Developed sensitivity to mammalian cell derived drug products during the 20050147 study
Currently receiving any unapproved investigational product other than denosumab
Any disorder that, in the opinion of the investigator, may compromise the ability of the subject to give written informed consent and/or comply with study procedures

Arm && Interventions

Group	Intervention	Description
Denosumab	Denosumab	Participants received denosumab 120 mg subcutaneously every 4 weeks for up to 3 years in this open-label extension study.

Primary Outcome Measures

Name	Time	Method
Number of Participants With Treatment-emergent Adverse Events (AEs) and Deaths	From the first dose of open-label denosumab until 4 weeks after the last; maximum time on study was 37 months. Follow-up survival information was collected for up to 3 years after the last dose of blinded investigation product in the 20050147 study.	A serious adverse event is defined as an adverse event that meets at least one of the following serious criteria: • fatal, • life threatening, • requires in-patient hospitalization or prolongation of existing hospitalization, • results in persistent or significant disability/incapacity, • congenital anomaly/birth defect, and/or • other significant medical hazard.
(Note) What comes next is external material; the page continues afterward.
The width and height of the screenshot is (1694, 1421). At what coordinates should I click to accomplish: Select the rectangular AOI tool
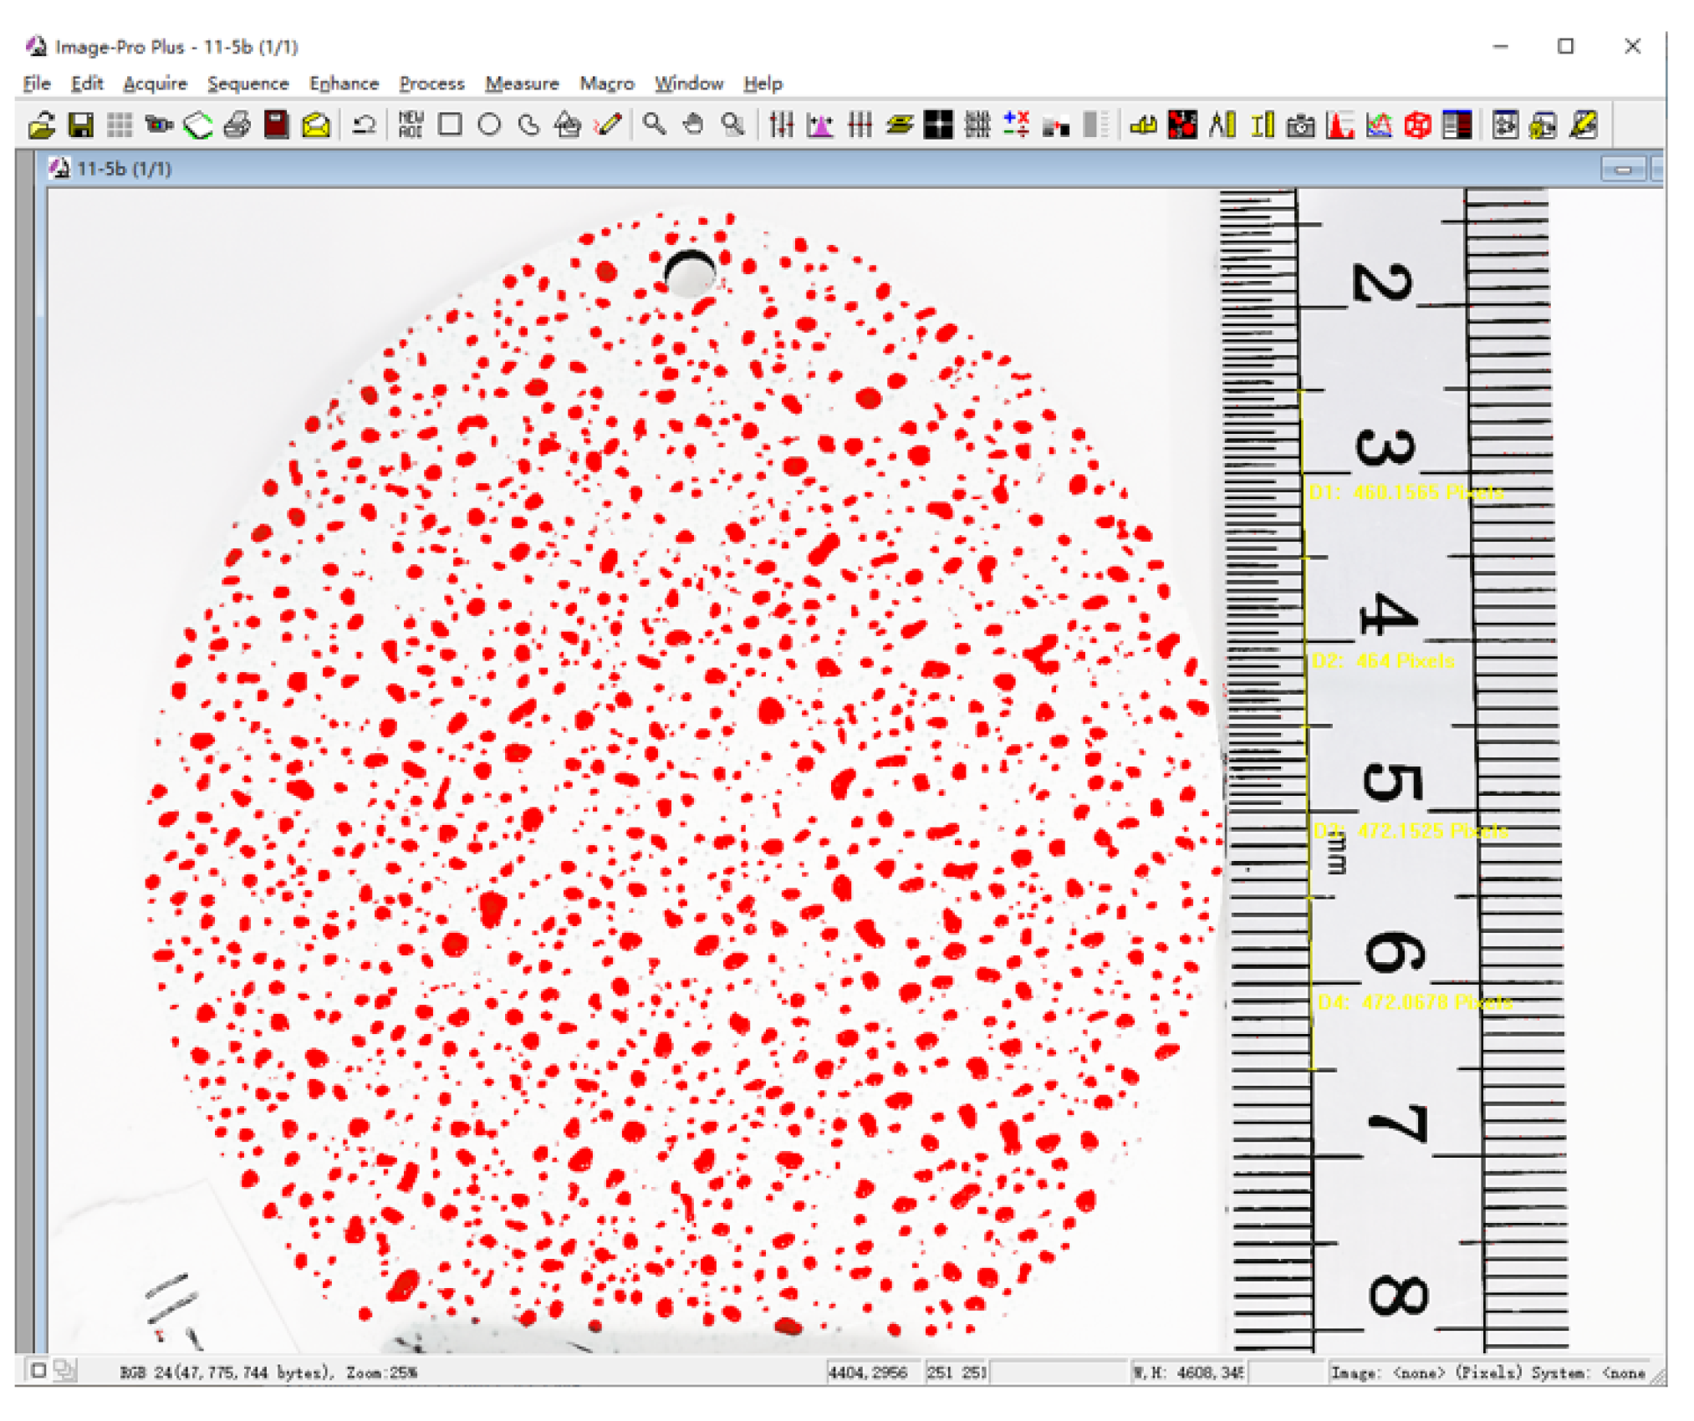pos(450,125)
The adverse event severity grading scale used was the Common Terminology Criteria for Adverse Events (CTCAE) version 3.0, according to the following: Grade 1 = Mild AE; Grade 2 = Moderate AE; Grade 3 = Severe AE; Grade 4 = Life-threatening or disabling AE; Grade 5 = Death related to AE. The investigator assessed whether each adverse event was possibly related to the investigational product (IP).
Percent Change From Baseline in Laboratory Values	Baseline and Week 49
Number of Participants With Anti-denosumab Neutralizing Antibody Formation	3 years

Secondary Outcome Measures

Name	Time	Method
Change From Baseline in Eastern Cooperative Oncology Group (ECOG) Performance Status (PS)	Baseline and Week 49	A scale used to assess how a patient's disease is progressing, assess how the disease affects the daily living abilities of the patient, and determine appropriate treatment and prognosis. 0 = Fully active, able to carry out all pre-disease performance without restriction; 1 = Restricted in physically strenuous activity, but ambulatory and able to carry out work of a light or sedentary nature (e.g., light housework, office work); 2 = Ambulatory and capable of all self care, but unable to carry out any work activities. Up and about more than 50% of waking hours; 3 = Capable of only limited self-care, confined to bed or chair more than 50% of waking hours; 4 = Completely disabled. Cannot carry out any self-care. Totally confined to bed or chair; 5 = Dead.